Abstract:
Apparatus for deflecting the flow of supply air discharged from an air conditioning unit that includes a stationary frame mounted in the discharge duct of the unit cabinet. An inner frame is pivotally mounted within the outer frame. The inner frame contains horizontally aligned and vertically aligned louvers mounted therein. A remotely controlled motor is coupled to the inner frame for tilting the inner frame upwardly or downwardly to selectively direct the flow of supply air leaving the unit. The unit can be adapted for manual adjustment of the louvers by removing the motor and locking the inner frame to the outer frame.

Description:
BACKGROUND OF THE INVENTION 
     This invention relates to air conditioning, and in particular, to a louver assembly for selectively directing conditioned air into a desired comfort zone. 
     Many air conditioning units are equipped with adjustable louvers that can be manually positioned to direct the flow of conditioned air into a specific comfort region to provide for the reflective heating or cooling. Typically, the units contain two sets of louvers. One set contains a plurality of horizontally aligned vanes which can be positioned to direct the discharged air stream upwardly, downwardly or straight ahead. The second set of louvers which are generally mounted behind the first set can be positioned to direct the air stream to one side or the other of the unit or again straight ahead. The manually positionable louvers are frictionally retained in a mounting frame located in the discharge duct of the unit so that the louvers will remain in the desired preset position against the force of the supply air stream. 

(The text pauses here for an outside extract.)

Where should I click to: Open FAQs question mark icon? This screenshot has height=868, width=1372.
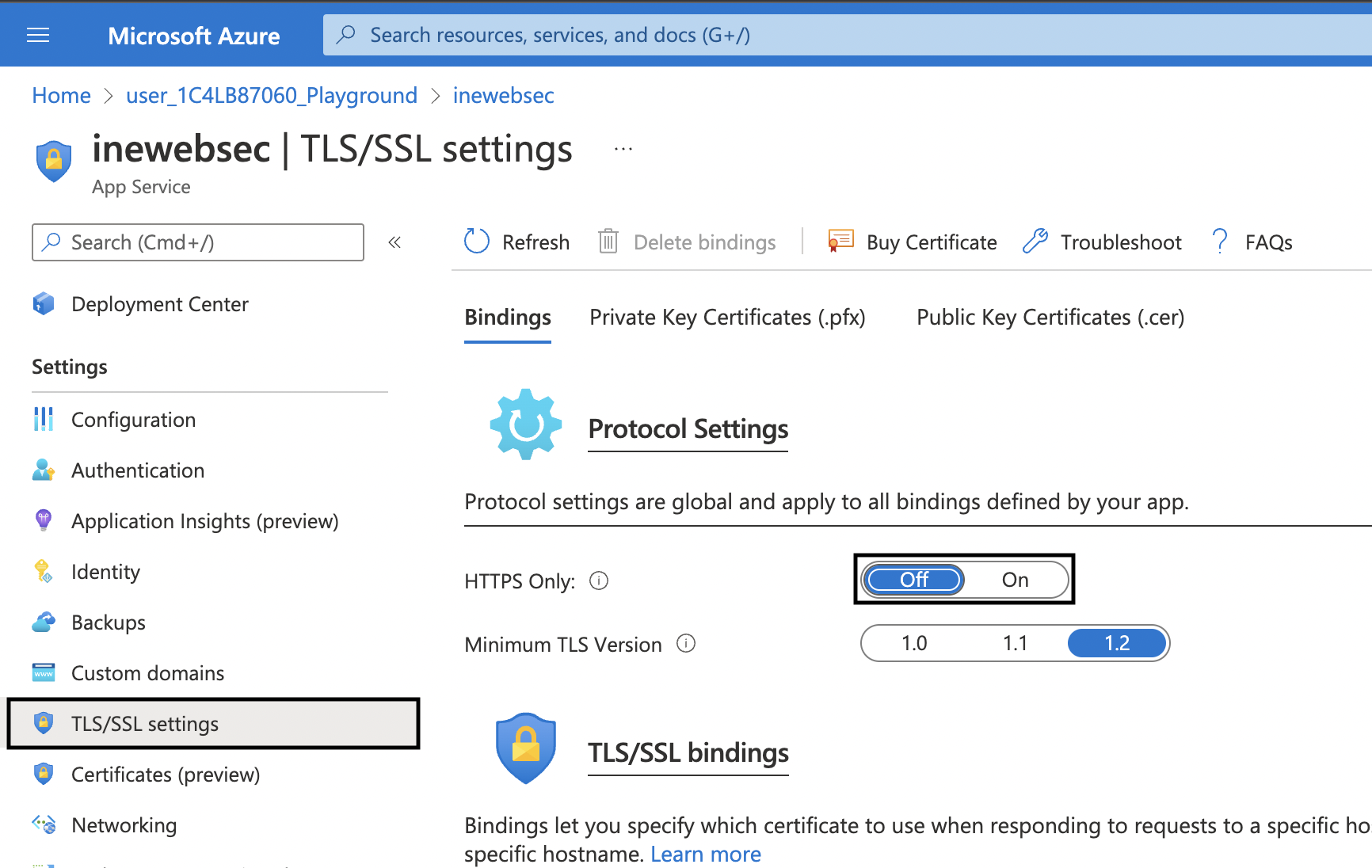point(1220,241)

     In U.S. Pat. No. 5,299,978 there is disclosed a mechanism that is adapted to angularly displace a pair of adjacent horizontally disposed louver vanes to increase or decrease the width of the flow path between the vanes and thus increase or decrease the flow velocity of the supply air. Adjusting the angular relationship between the blades does little to effect the direction of the supply air stream and the motor driven system, in effect, limits the range of adjustability of the horizontally aligned louvers. 

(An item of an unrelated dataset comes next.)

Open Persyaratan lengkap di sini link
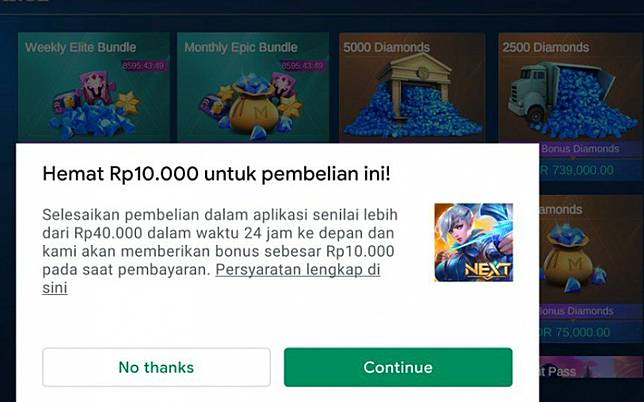The height and width of the screenshot is (402, 644). [211, 279]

     In many air conditioning applications and, in particular heat pump applications, it is desirous to provide the discharge louvers with a wide range of adjustability. For example, it may be advantageous to direct a flow of cooling air upwardly toward the ceiling of a room to thoroughly mix with the hot air in the room and thus produce more rapid cooling. By the same token, it may be more efficient to direct a flow of heated air downwardly toward the floor of the comfort zone. Oftentimes, however, the air conditioning unit is situated, such as, at the ceiling of the comfort zone so that manual adjustment of the louvers cannot be readily accomplished. 
     SUMMARY OF THE INVENTION 
     It is therefore an object of the present invention to improve air conditioning units. 
     It is a further object of the present invention to provide a remotely controlled louver positioning system for an air conditioning unit. 
     A still further object of the present invention is to provide a louver system for an air conditioning unit wherein the louvers can be both manually adjusted and remotely adjusted by a motor driven mechanism. 
     Another object of the present invention is to provide a ceiling mounted air conditioning unit having remotely controlled louvers for selectively directing the flow of conditioned air discharged from the unit. 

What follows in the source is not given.